Volume 2023 | Article ID 4141140 | https://doi.org/10.1155/2023/4141140

Developing an Intelligent Model Based on Fuzzy Multilayer Neural Network for Improving Credit Risk Management under Uncertain Conditions

Zohreh Ghasemi,¹Mozhdeh Afshar Kermani,¹and Tofigh Allahviranloo²

Academic Editor: Junwei Ma

Received13 Sept 2022

Revised26 Nov 2022

Accepted12 Jan 2023

Published08 Feb 2023

Abstract

This study utilizes the advantages of soft calculations, represented as intelligent combined methods and computational intelligence methods, to enhance credit risk management. For this purpose, the proposed method contains the fuzzy regression and artificial neural network (ANN). In this way, the parameters of neural network are fuzzy, encompassing weights and errors to model under uncertain conditions. Then, fuzzy neural networks form the system where the optimal decision is obtained using the highest degree of superiority by fuzzy inferences. Finally, using the credit information of some countries, the efficiency of the proposed combined model in credit scoring analysis has been shown.

1. Introduction

Regarding the nature of activity, banks encounter several types of risks from the very beginning, such as credit, market, asset, operational, liquidity, and interest rate risks, such that they have tried to identify and manage these risks, even under incoherent circumstances. Nonetheless, concerning the widespread and variety of banks’ activities, as well as entering the diverse range of complex financial and credit services, the risk management problem has been paid attention to as one of the management issues in large and long-term decision-making and also in daily activities.

Among the several dimensions of risk management, credit ranking and scoring are one of the fundamental basics. This is because the first role of the bank in the financial markets is to gather deposits and then grant them in the form of bank facilities to applicants in order to obtain income, growth, and economic development in communities [1]. In this regard, credit scoring was first introduced as an accessible tool to commit microcredits such as mortgages, credit cards, installment loans, and microcommercial credit. In recent years, these models have been employed to control and manage default risk in the credit portfolio of a financial institution such as firms, banks, financial institutions, and project financing.

Here, it is worth noting that the credit scoring models are not only utilized for credit approval but also in other fields such as pricing, storage, regulatory capital calculation, and securities. Today, considering the widespread success of the application of scoring in credit environment, financial institutions have begun to employ the scoring methods based on a range of other business objectives.
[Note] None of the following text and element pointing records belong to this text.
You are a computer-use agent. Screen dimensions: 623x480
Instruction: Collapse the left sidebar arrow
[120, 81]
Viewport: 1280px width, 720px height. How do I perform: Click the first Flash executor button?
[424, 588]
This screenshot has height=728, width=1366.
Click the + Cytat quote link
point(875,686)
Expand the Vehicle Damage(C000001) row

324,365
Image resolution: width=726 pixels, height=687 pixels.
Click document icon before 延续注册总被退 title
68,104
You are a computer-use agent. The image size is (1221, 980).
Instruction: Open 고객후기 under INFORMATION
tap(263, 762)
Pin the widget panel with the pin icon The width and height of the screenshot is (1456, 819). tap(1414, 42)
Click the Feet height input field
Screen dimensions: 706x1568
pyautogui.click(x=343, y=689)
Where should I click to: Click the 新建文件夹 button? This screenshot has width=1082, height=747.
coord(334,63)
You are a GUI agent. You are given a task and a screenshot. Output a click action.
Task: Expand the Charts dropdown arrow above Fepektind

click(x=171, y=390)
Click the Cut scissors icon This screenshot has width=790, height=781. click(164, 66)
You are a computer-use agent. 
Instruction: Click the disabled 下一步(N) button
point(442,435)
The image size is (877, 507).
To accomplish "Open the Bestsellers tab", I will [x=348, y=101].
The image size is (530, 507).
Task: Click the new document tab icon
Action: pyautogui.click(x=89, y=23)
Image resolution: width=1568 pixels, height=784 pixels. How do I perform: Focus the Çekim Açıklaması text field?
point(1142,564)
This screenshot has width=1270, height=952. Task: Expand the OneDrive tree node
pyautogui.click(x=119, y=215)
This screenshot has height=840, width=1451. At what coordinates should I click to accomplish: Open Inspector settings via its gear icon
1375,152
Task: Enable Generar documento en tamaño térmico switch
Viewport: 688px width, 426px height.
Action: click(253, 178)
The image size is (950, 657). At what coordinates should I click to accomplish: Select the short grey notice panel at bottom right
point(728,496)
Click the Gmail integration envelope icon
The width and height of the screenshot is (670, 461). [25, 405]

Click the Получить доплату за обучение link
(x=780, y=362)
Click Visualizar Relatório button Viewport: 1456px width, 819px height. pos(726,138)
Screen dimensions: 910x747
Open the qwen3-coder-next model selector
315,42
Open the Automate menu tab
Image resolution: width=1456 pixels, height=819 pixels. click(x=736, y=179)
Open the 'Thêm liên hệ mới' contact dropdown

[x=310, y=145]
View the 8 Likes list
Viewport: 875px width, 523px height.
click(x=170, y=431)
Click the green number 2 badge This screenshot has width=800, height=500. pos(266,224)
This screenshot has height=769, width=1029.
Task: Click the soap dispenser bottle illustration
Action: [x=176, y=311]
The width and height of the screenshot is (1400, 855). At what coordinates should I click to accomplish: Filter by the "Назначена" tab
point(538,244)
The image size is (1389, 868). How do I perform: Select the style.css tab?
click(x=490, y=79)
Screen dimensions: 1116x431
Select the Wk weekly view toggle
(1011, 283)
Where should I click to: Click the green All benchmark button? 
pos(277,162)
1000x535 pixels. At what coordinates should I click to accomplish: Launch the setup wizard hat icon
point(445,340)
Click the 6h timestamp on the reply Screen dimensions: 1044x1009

The scoring program assesses the borrower’s risk when allocating the credit. When a loan defaults, the scoring system is used to support the scores received and then update the risk parameters. In this regard, many statistical methods have been successfully developed in terms of analysis of credit scoring problems.

Some of them are logistic regression [2], linear separation analysis [3], and second degree separation analysis [4]. Artificial intelligence methods such as support vector machines [5], ANNs (ANN) [6], decision trees [7], genetic algorithm [8], and data envelopment analysis method [9] as another group of classification models have a successful performance in the analysis of scoring problems. It is suggested that although statistical methods and artificial intelligence are considered accurate and efficient methods, they are both deterministic models using classical logic. Thus, in a situation where we encountered with complexity and uncertainty, models will not be efficient [10]. Therefore, in such a situation, predicting and fuzzy classification models such as fuzzy linear regression models and fuzzy time series can be useful, even though the performance of such models will not always be satisfactory [11].

Many researchers believe that the combination of models can lead to improved efficiency. Based on this, in previous research studies, in order to cope with the gaps of single models as well as to enhance the efficiency of classification models, the use of combined models was considered common. The purpose of combining models is to decrease the risk of improper models as well as to achieve effective results. In other words, the main motivation for using combined models is the result of the fact that each of the models mentioned here alone does not have sufficient ability to diagnose the data production process and recognize the characteristics of the data. Recently, several hybrid classification models have been developed to raise accuracy and efficiency, some of which will be briefly mentioned in the next section.

This study develops a novel method by utilizing fuzzy inference and ANN in order to enhance the quality of financial decisions in terms of granting credit points to customers in banks and financial institutions. To do so, the proposed system is first formed using the ANN, and then, the optimal policy is specified using the highest degree of superiority by fuzzy inference. By implementing the proposed method, the achieved result reveals both the high accuracy and the method efficiency to analyze credit scoring problems.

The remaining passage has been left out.